By the age of 19, I had left comfortable Hebron, turned in circles in the desert for a while but was now determined to follow God's voice to the promise land that he had ahead for me. I had decided to stop searching for a husband and just live day by day in a way that pleased God and to be content with that until God revealed more direction for my future.
I was beginning my third year at university and decided to get a little job just for some spare cash since my parents had funded my cost of living and tuition to date. I started working with one girl in particular, we'll call her Karen. Since I had changed campuses, I was now in a new city and was looking for a church. She stated that her boyfriend's father was a pastor at a church a bit out of town and she wanted to start going again and invited me to join her and her boyfriend Will. That's where my hell on earth began.
Long story short, I discovered in time that Karen and Will were living separate lives, living under the same roof but seeing other people. She would borrow my dresses to go on various dates, he had just returned from a trip to Toronto where he met up with a business associate for personal reasons. The household and children were significantly ignored and I took over most of these tasks even after Karen and Will had moved under different roofs.
I fell into this pattern of being their rescuer, surrogate mother and guardian and continued this role which eventually merged me into the role of Will's partner. As time passed, I felt trapped. Will's mother had taken me aside and told me quite roughly that I better decide now to stay forever or leave forever because those children didn't need a broken heart. I wasn't sure if this is what God wanted for me and felt that I now could not leave because it would break their hearts.

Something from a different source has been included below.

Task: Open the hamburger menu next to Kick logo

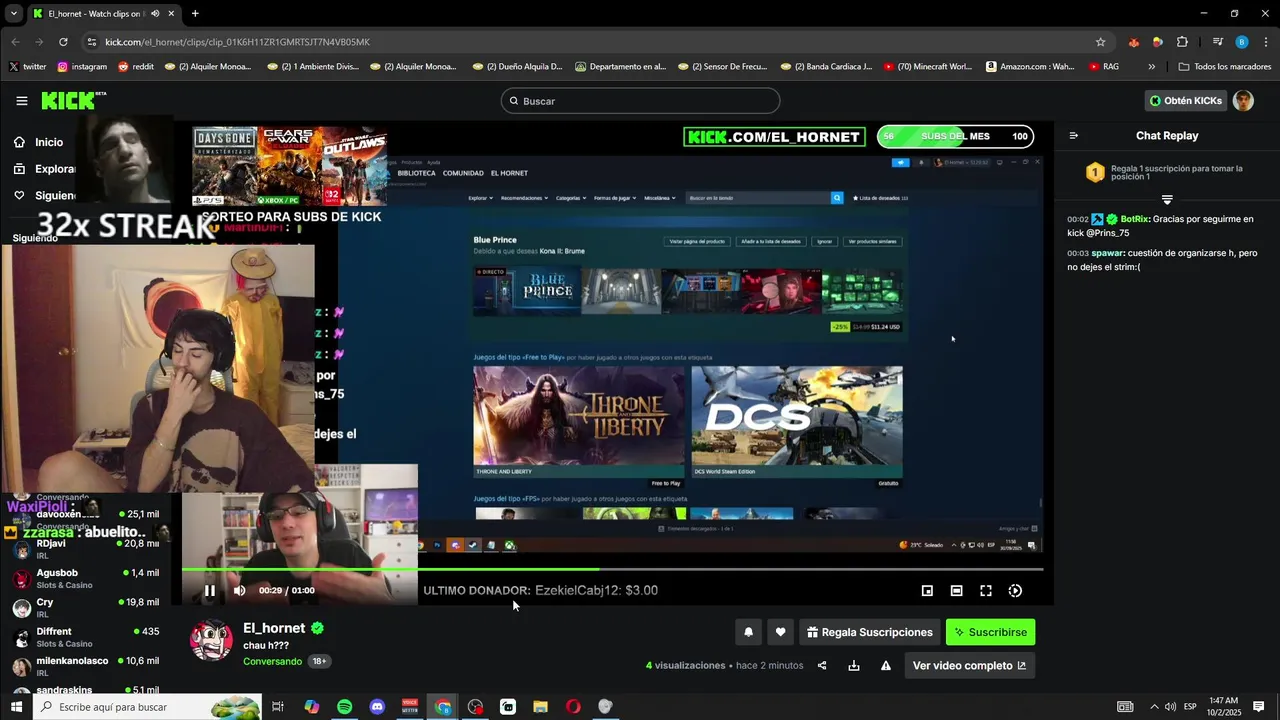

I ended up earnestly asking God for direction. I told him that he knew that I only wanted to marry the man he had for me and had proven this by leaving a man that I truly loved to follow His will for my life. I told him that I did not want to make an error so that I was going to ask him for a sign as Gideon did and that way, I would know for sure and would not move unless he confirmed I should. I asked him to close the mouth of the men that I was not to marry and open the mouth of the one he wanted me to marry. I asked him to have the man I was to marry to be the next one that said a specific word that is virtually never said by a man. The word could mean two things and it had to be said with one meaning in particular.
I finished praying and was playing with the children on the floor while Will was talking with a business associate in the kitchen. Not five minutes had passed when Will interrupted his own sentence, turned abruptly towards me and asked me a question with that specific word in that specific meaning which was so out of context and out of his usual pattern of speach or topic of interest. I was floored.
I was in total shock. First, because it seemed like a supernatural miraculous event had just happened. God had heard me and responded so clearly. What a rush! I finally had my answer. But secondly, the answer I had finally received frightened me. I was worried because I had seen many things that were problematic in Will's personnality, attitude, christian walk and life overall.
I decided that God knew best. As Peter rose above the storm by keeping his eyes on Jesus, so was I going to trust in the Lord, submit my will to his and he would straigthen the crooked paths ahead of me. I was not going to let the fear of great hardship ahead make me turn away from what God was directing me to do. I was not going to rebel or live for my flesh.
I was going to follow God in action, thought, attidude, motives, purity of heart and whole heartedly. That was my plan and I was going to stick with it no matter what. I was not going to look back, I was not going to focus on the storm, I was not going to become bitter in the face of adversity because I was to obey with a joyful heart and truly trust in God to accomplish the good work that he had started in me.